[Collected data entries]
—————
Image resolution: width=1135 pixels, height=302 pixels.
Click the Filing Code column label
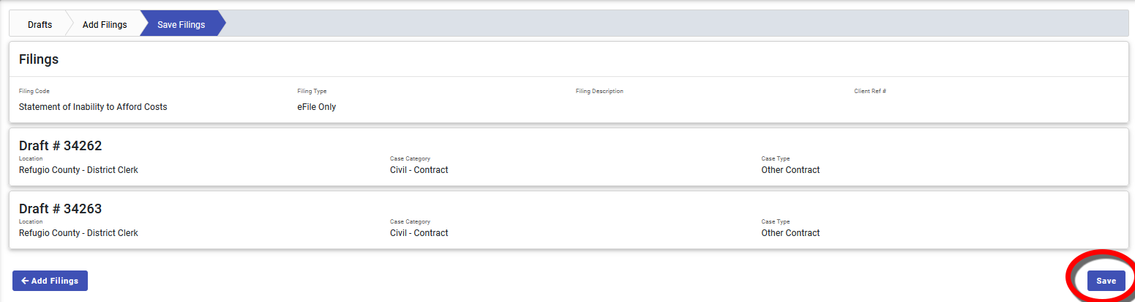[34, 92]
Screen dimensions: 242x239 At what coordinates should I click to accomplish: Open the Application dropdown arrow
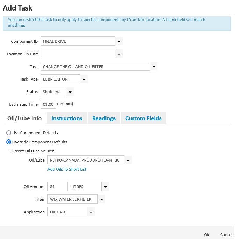point(91,212)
—————
Please arrange each line of the data above as a numbered list, skipping any blank lines and leaving the pictures out.

1. Image resolution: width=1135 pixels, height=302 pixels.
2. Click the Filing Code column label
3. [34, 92]
4. Screen dimensions: 242x239 At what coordinates should I click to accomplish: Open the Application dropdown arrow
5. point(91,212)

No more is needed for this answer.